Some commentaries on higher education appear year after year, almost unchanged. One of these hardy perennials is the story that tuition and fees don’t come close to paying for the actual cost of educating college students. In his popular book, The Economic Naturalist, Cornell University economist Robert Frank claims that tuition payments cover only a fraction of the total cost of students’ education. The Dartmouth College Fund defends what it refers to as a wacky business model: selling its product at a discount, and then–begging for money. Similar articles are here and here.
Last week The Chronicle of Higher Education ran one of these stories “Hey, Students, Your Education Costs More Than You Might Think,” referring to Hamilton College.
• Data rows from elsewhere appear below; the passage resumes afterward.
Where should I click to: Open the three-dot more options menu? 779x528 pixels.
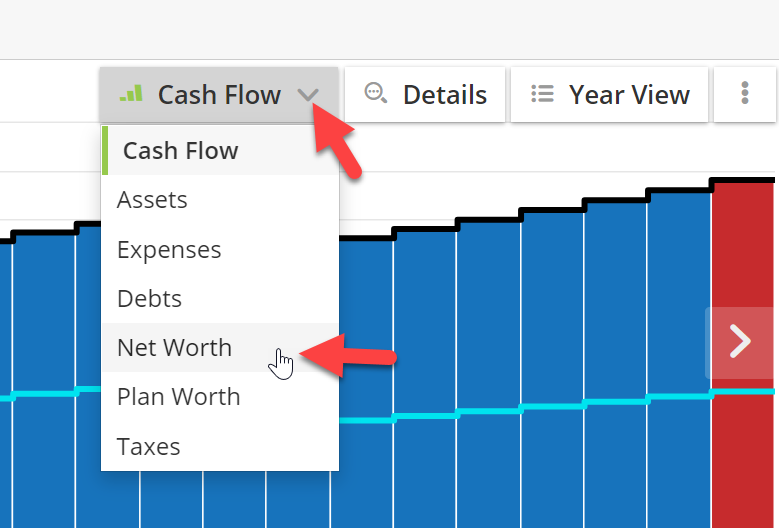tap(745, 94)
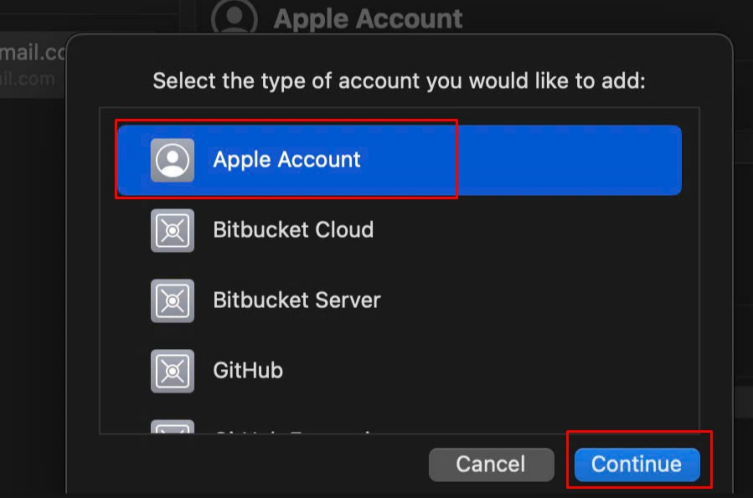Click the empty area right of the GitHub label
This screenshot has width=753, height=499.
coord(480,370)
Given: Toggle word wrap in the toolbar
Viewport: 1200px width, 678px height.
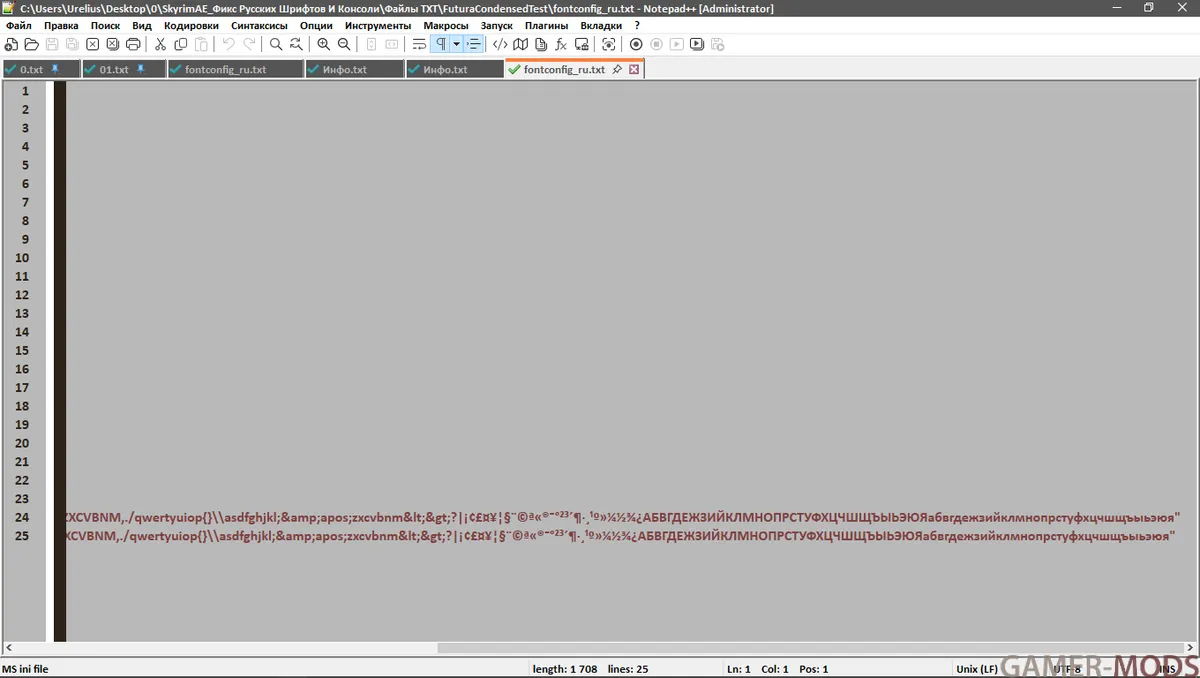Looking at the screenshot, I should [x=419, y=44].
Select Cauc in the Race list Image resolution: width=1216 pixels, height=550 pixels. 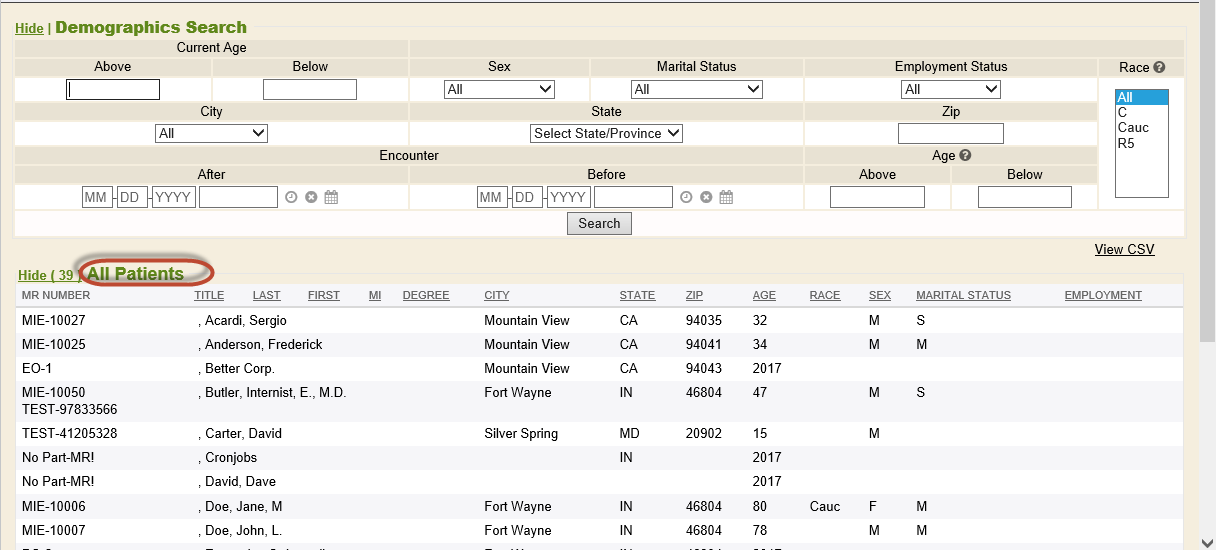tap(1133, 128)
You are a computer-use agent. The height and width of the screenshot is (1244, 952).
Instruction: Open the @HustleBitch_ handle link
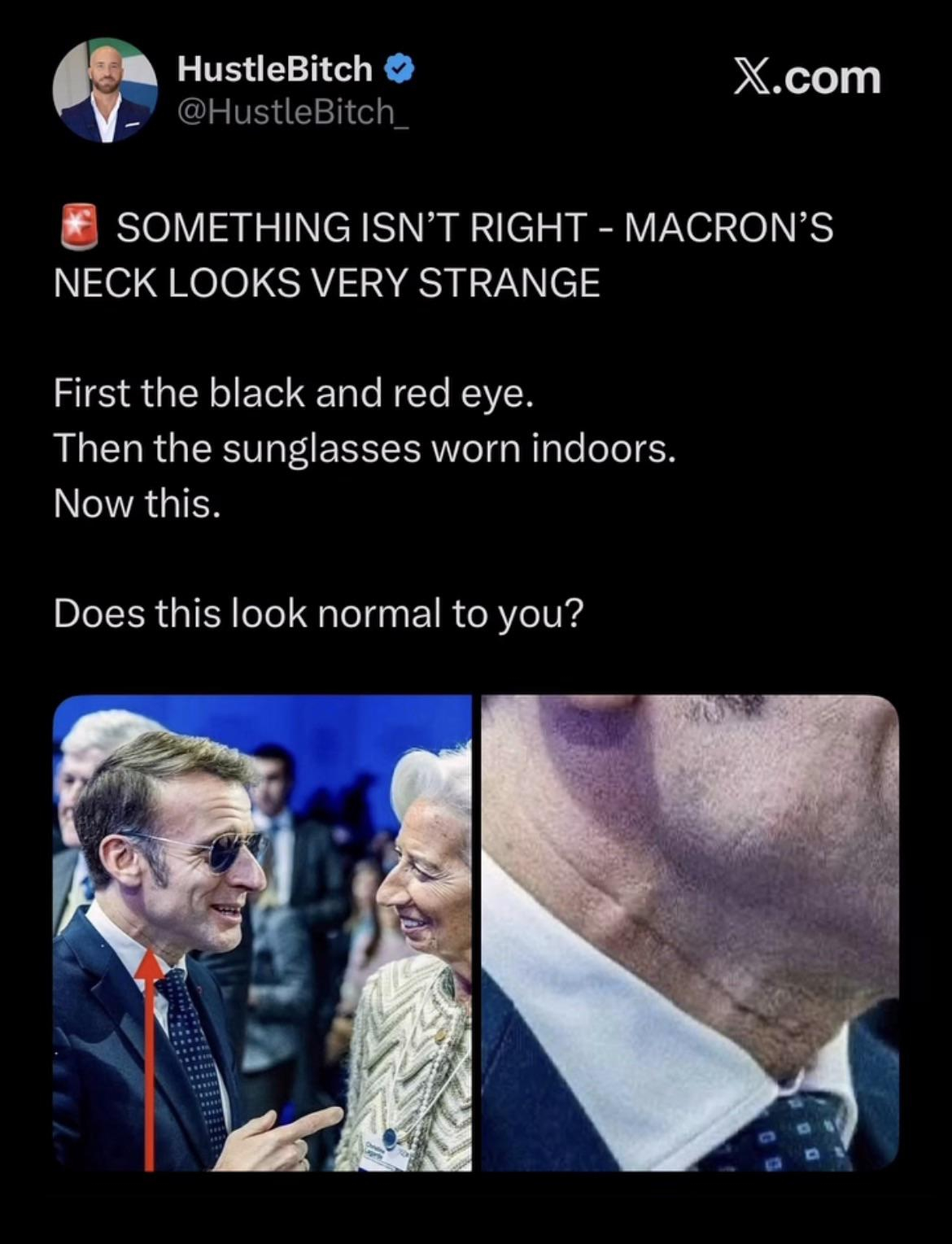(293, 111)
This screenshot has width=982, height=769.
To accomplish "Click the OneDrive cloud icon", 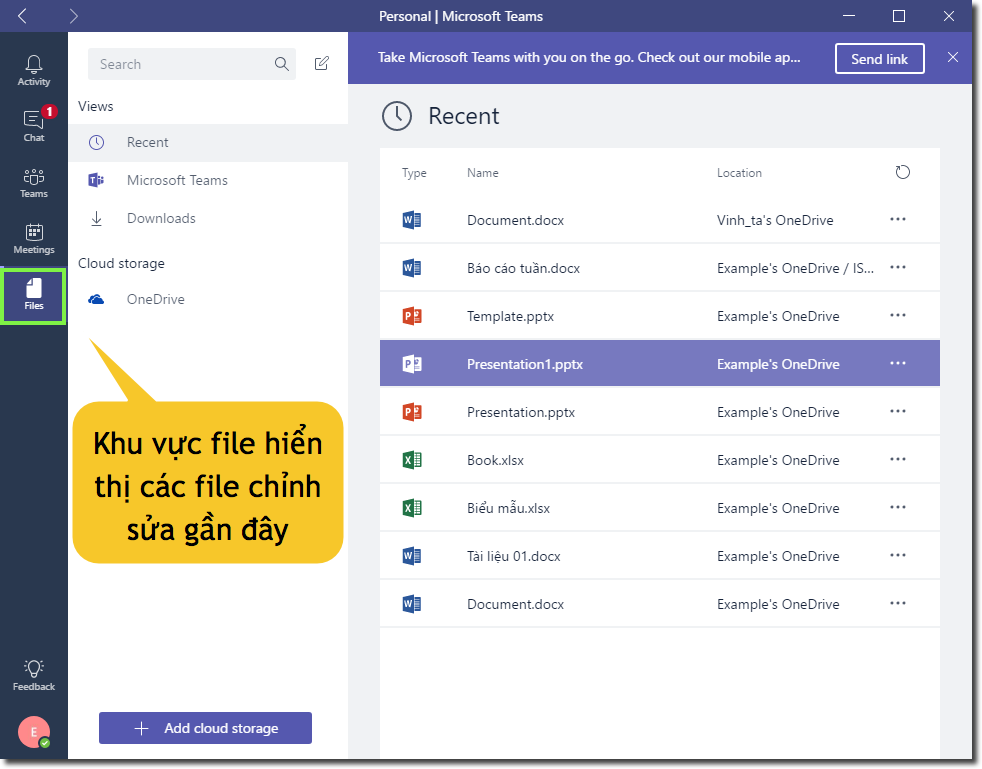I will click(x=95, y=299).
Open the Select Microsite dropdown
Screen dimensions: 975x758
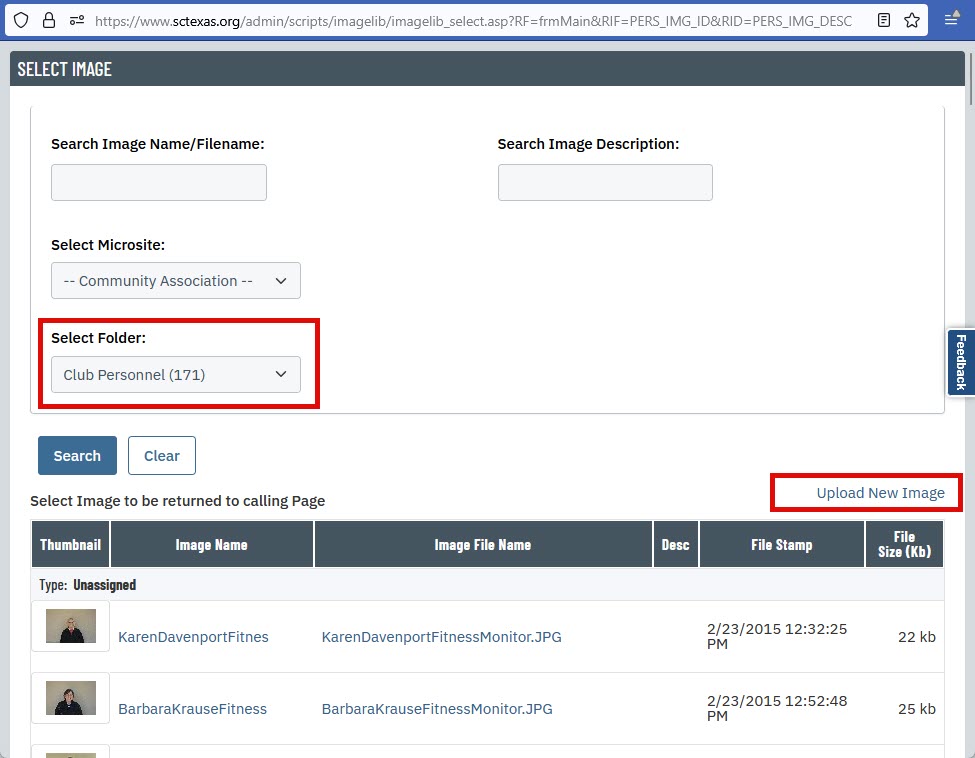tap(175, 281)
First, some background. From the story:
Hamilton organized “STOP Day,” for “Starting Today Others Pay.” Held last month, the day fell about two-thirds of the way through the academic year–significant because net tuition and room and board cover about two-thirds of the college’s budget…
The idea that the cost of providing a college education outstrips its sticker price is well known in higher-education circles. But students, including the full-pay ones shelling out $53,470 for tuition, fees, and room and board this year at Hamilton, are often incredulous at that news…
Hamilton’s budget is $115-million, she explained. Divided by the enrollment, 1,812 students, that comes to a cost of about $63,500 each. Then, subtract the $53,470 the college charges in tuition, fees, and room and board: “Each person, even a full-pay student, gets at least a $10,000 scholarship,” [Karen L. Leach, vice president for administration and finance] said…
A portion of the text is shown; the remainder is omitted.